Figure 7 and Figure 8 show how the member identity of the best performer and worst performer flip around over the domain, respectively. They are constantly changing across space, i.e., the member identity of the best and worst forecasts in one location is different from that at another location. This spatial variation is much more frequent (or on a much smaller spatial scale) for the best member (Figure 7) than the worst member (Figure 8). It implies that there are more members being around the truth and being close to each other, which results in frequent member identity switching for the best member. At the same time, the outliers (i.e., the worst member) that are far away from the truth have far fewer members, which results in much less frequent member identity switching. This fact is the basis of “a dynamical performance-ranking method” proposed by Du and Zhou (2011), with the ensemble mean being closer to the truth. Figure 7 and Figure 8 also show that, for both the best and worst members, the frequency of member identity changing decreases with the increase in forecast length. This decrease is likely due to the spread increase with forecast length, a result that is consistent with the PRVS results (e.g., Figure 3).

Could the variation frequency of the worst member shown in Figure 8 be related to the flow regime? Figure 9 shows the GFS analysis of 850H corresponding, respectively, to days 1, 10, and 16 in Figure 8. Qualitatively, we do see some kind of relationship existing between them. For example, for day 1, the larger variation in the worst member identity over the eastern part of the US (Figure 8a) is coincident with the larger gradient area in front of the trough (Figure 9a). For day 10, the two larger variation areas (central US and northwest US, Figure 8b) are coincident with the two low-pressure systems (Figure 9b). For day 16, the larger variation area over central US (Figure 8c) is coincident with the cyclone over the same region (Figure 9c). However, not all relationships can be explained in such a straightforward way, e.g., the larger variation along the US East Coast (Figure 8c) is associated with a ridge at day 16 (Figure 9c). Therefore, a quantitative study on this relationship will be practically helpful and scientifically insightful. The above results are for the winter case (20240227). To make sure that the results are robust, we performed the same calculations for another three cases (20240501, 20250701, and 20241001) representing the other three seasons (spring, summer, and fall). It is found that the domain-averaged statistical PRVS results are very stable and similar to each other for all four cases, although their detailed spatial patterns could be flow-dependent (see the above discussion related to Figure 8 and Figure 9). The summary results averaged over the four cases are presented in Figure 10 and Figure 11. By comparing Figure 10 with Figure 5 or Figure 11 with Figure 6, all previous conclusions remain the same.

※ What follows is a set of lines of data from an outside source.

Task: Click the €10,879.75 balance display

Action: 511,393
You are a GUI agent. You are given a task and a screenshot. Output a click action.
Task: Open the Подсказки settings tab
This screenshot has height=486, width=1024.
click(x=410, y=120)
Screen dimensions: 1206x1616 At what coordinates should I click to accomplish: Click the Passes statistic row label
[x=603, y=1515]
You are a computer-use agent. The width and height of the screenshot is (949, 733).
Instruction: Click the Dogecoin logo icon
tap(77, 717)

3. Discussion of Possible Ensemble Post-Processing Methods

The large spatial variation in the member identity of the full performance ranking best performers, and worst performers, as revealed in the last section, implies that extracting useful formation simultaneously at all locations out of an ensemble cloud (like putting a puzzle back together) is extremely challenging and nearly impossible. This reminds us of the chaotic nature of the atmosphere and emphasizes that the primary mission of an ensemble forecast should provide a spectrum of probable outcomes of a future weather event rather than a single outcome. At the same time, our results also shed some light on the path forward of ensemble post-processing. For example, it might be easier and more effective to calibrate raw ensemble forecasts at a longer range and target worst members rather than best members because the worst members have smaller member identity variations. In other words, it might be possible to identify and exclude a few persistently worst members to greatly improve ensemble products, especially for an over-dispersive ensemble.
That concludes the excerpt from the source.